Former presidents Joe Biden and Barack Obama were hardly slouches when it came to deporting people who had entered the United States without documentation, particularly the minority among them who committed crimes after crossing the border. During their White House years, the two Democrats were responsible for the removal of millions of people.
President Donald Trump seems intent on outdoing his predecessors whether it makes any civic or moral sense to do so, and even if it violates constitutional law. According to some estimates, each deportation produces hard costs of about $20,000; other costs—the impact on families and communities left behind and on the U.S. economy overall—are harder to calculate but altogether the Cato Institute believes it may cost the nation as much as $1.4 trillion over the next decade.
The president campaigned on a promise to deport every person in the United States without documentation—some 10 to 12 million people—and seems intent on following through on this ghastly commitment. Immigration and Customs Enforcement officials have ratcheted up their efforts, responding to a demand from the virulently anti-immigrant White House deputy chief of staff, Stephen Miller, for 3,000 deportations a day.

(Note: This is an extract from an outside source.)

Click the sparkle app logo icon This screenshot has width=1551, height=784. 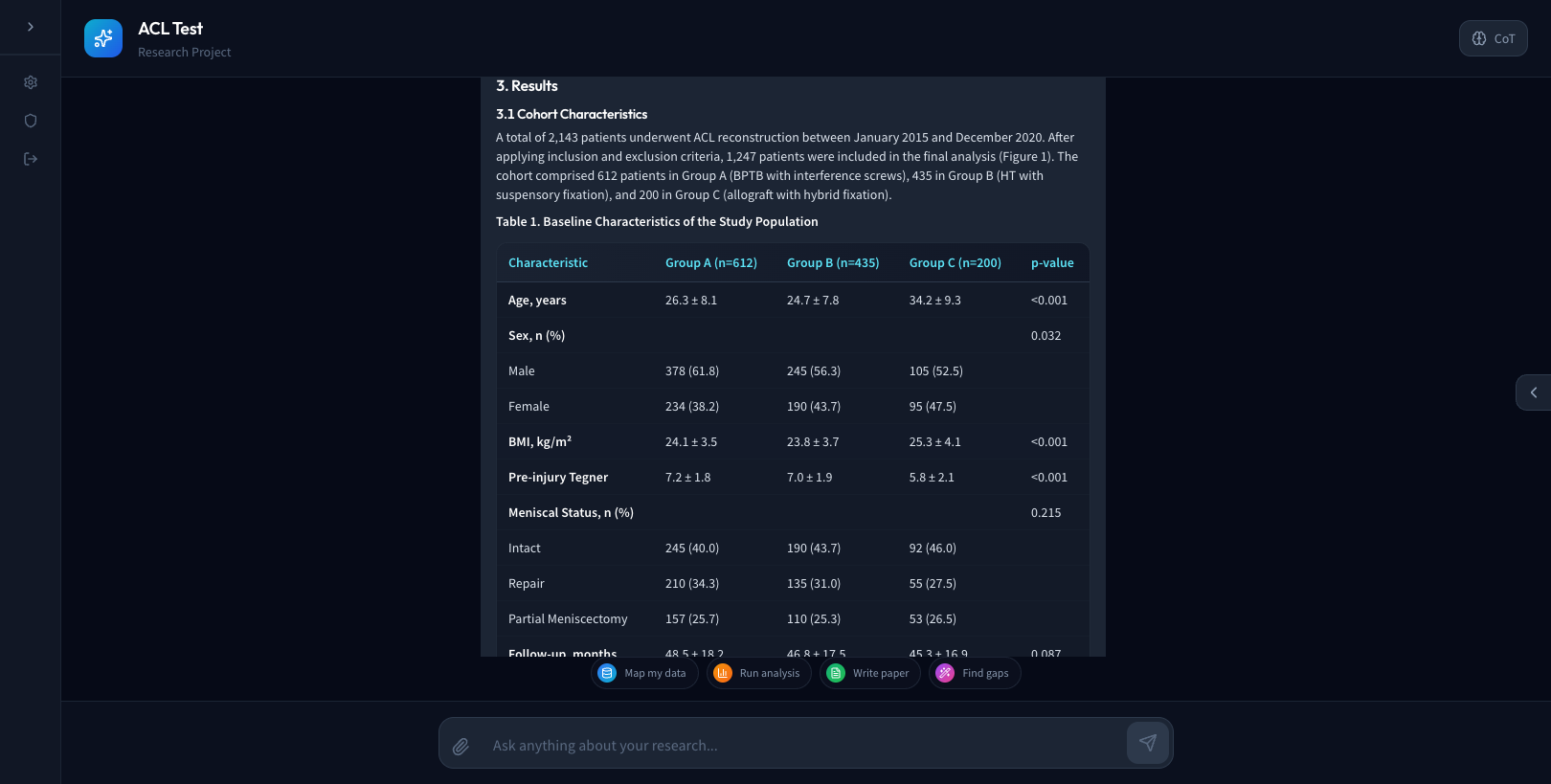coord(103,38)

With legal avenues of immigration largely cut off, overstaying visas and entering the United States without proper documentation have become rites of passage for millions. The presence of these millions and their often-native-born children is a human manifestation of the nation’s stark failure to address an immigration system that has been dysfunctional for decades.
Because of the scale of the disorder that a vast deportation effort would produce, recent presidential administrations focused on tracking down and removing criminal offenders among immigrant communities. But the White House has cast that precedent aside, overturning temporary protected status for hundreds of thousands of immigrants and seizing undocumented people at court houses where they had been attempting to formalize their residency. Many of the detained and deported have been residents for years in the United States, working and paying taxes, budgeting for rents and mortgages, and raising families without incident.
Enforcement actions at construction sites, farms, and restaurants are provoking dangerous confrontations with community members and the friends, families, and neighbors of undocumented people. The raids themselves appear sloppy and over militarized. They have been provoking reactions that have accelerated in ferocity, culminating in large-scale civic disturbances in June after worksite raids in Los Angeles.
That disorder led to calls for the president to declare an emergency under the Insurrection Act and deploy the military on U.S. streets, a breach in the nation’s democratic order that will be difficult to recover from. Does any of this make practical, moral, or fiscal sense? Or is it all part of a performance meant for an audience and an ego of one?
Buried in the administration’s One Big Beautiful Bill are budget items that herald even worse ahead. The Triple-B requests an additional $25 billion for immigration enforcement and $45 billion more for detention. It provides an additional $100 million to expedite the removal of unaccompanied children, obliterating current legal protections for these children.
In a letter to Congress on May 20, U.S. bishops warned that families “would be left to languish in costly and harmful detention facilities” and that enforcement efforts “would be expanded well beyond those who committed crimes to include people who have peacefully contributed to American communities for years, even decades.”
Folks who have worried about fascism coming to America have been dismissed in the past, and it is hard to say when that line would be definitively breached. But if the president is true to his word, then a knock at the door is indeed coming for millions of people living in the United States, people that a lot of us consider family and friends, employees and coworkers, members of our communities and our parishes.
Which side will you be on when that knock at the door comes for your neighbor?